-- WORK TO DO --
Rewrite the data below with "Toggle" swapped for "Switch" and every other line kept unchanged. Leave the pictures out of your answer.

--- Start ---

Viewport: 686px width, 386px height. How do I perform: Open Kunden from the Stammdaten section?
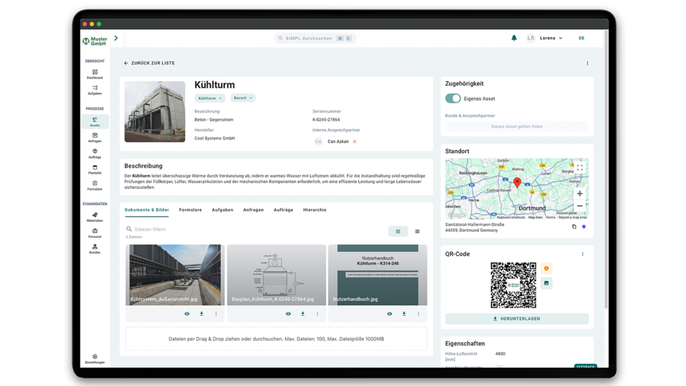pos(94,249)
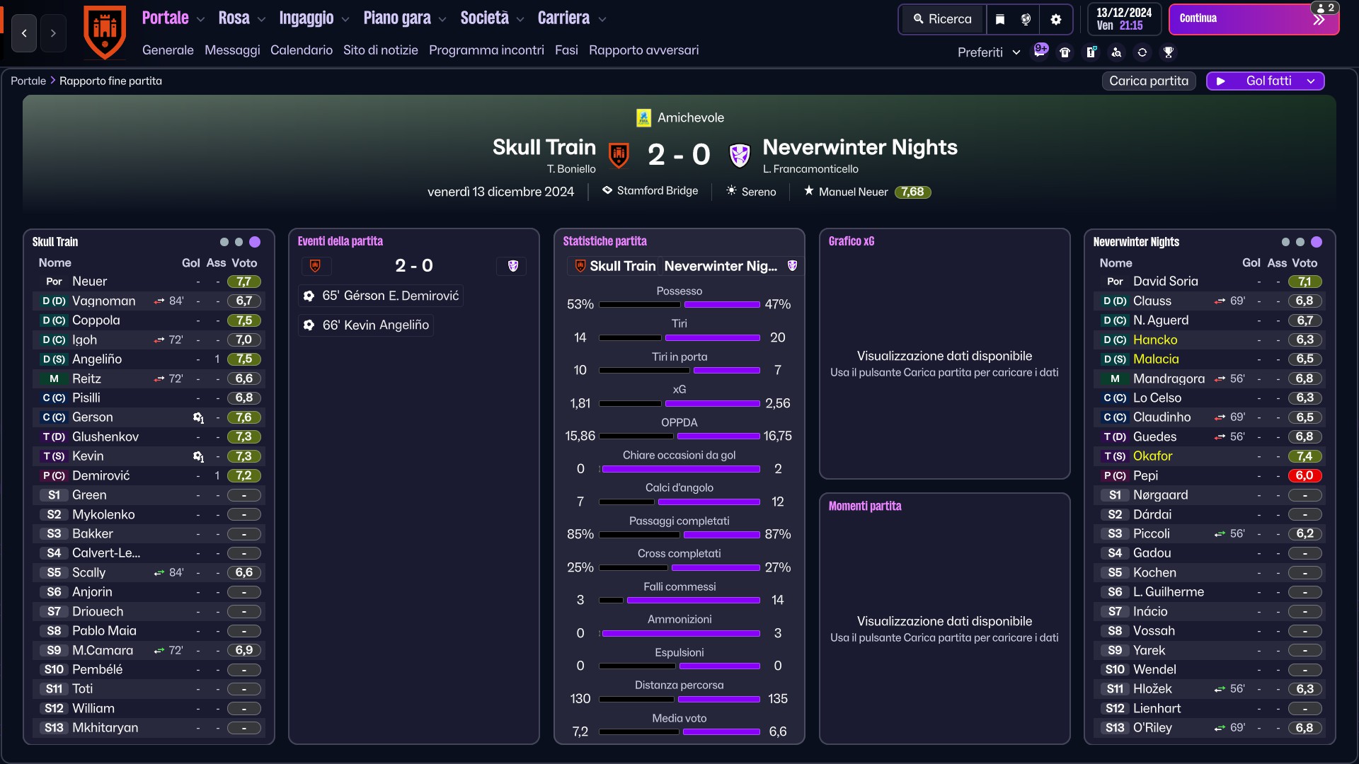Viewport: 1359px width, 764px height.
Task: Click the Continua button
Action: click(x=1254, y=19)
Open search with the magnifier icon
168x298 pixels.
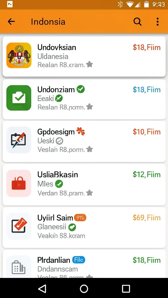[137, 22]
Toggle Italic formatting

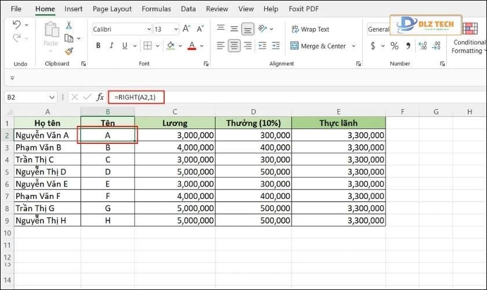coord(111,46)
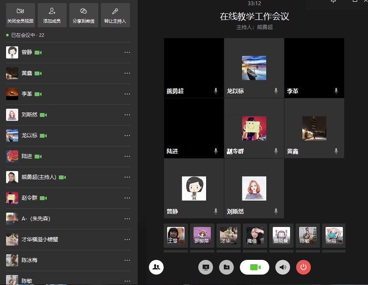
Task: Click 龙以标's microphone icon in video tile
Action: tap(276, 91)
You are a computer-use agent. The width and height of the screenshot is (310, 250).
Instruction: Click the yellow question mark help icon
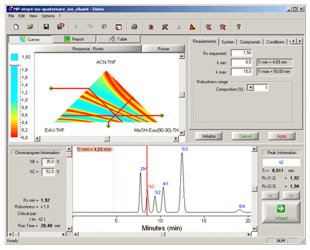pyautogui.click(x=238, y=27)
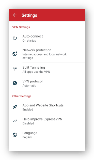Click the 'Automatic' protocol value
The image size is (94, 160).
(29, 85)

--- End ---

-- FINISHED ANSWER --
Viewport: 686px width, 386px height. How do I perform: Open Kunden from the Stammdaten section?
pos(94,249)
Viewport: 1359px width, 764px height.
Task: Click the Continua button
Action: click(x=1254, y=19)
Open search with the magnifier icon
168x298 pixels.
[137, 22]
Switch Italic formatting

coord(111,46)
Task: Click 龙以标's microphone icon in video tile
Action: tap(276, 91)
You are a computer-use agent. The width and height of the screenshot is (310, 250).
Instruction: Click the yellow question mark help icon
pyautogui.click(x=238, y=27)
Click the 'Automatic' protocol value
The image size is (94, 160).
(29, 85)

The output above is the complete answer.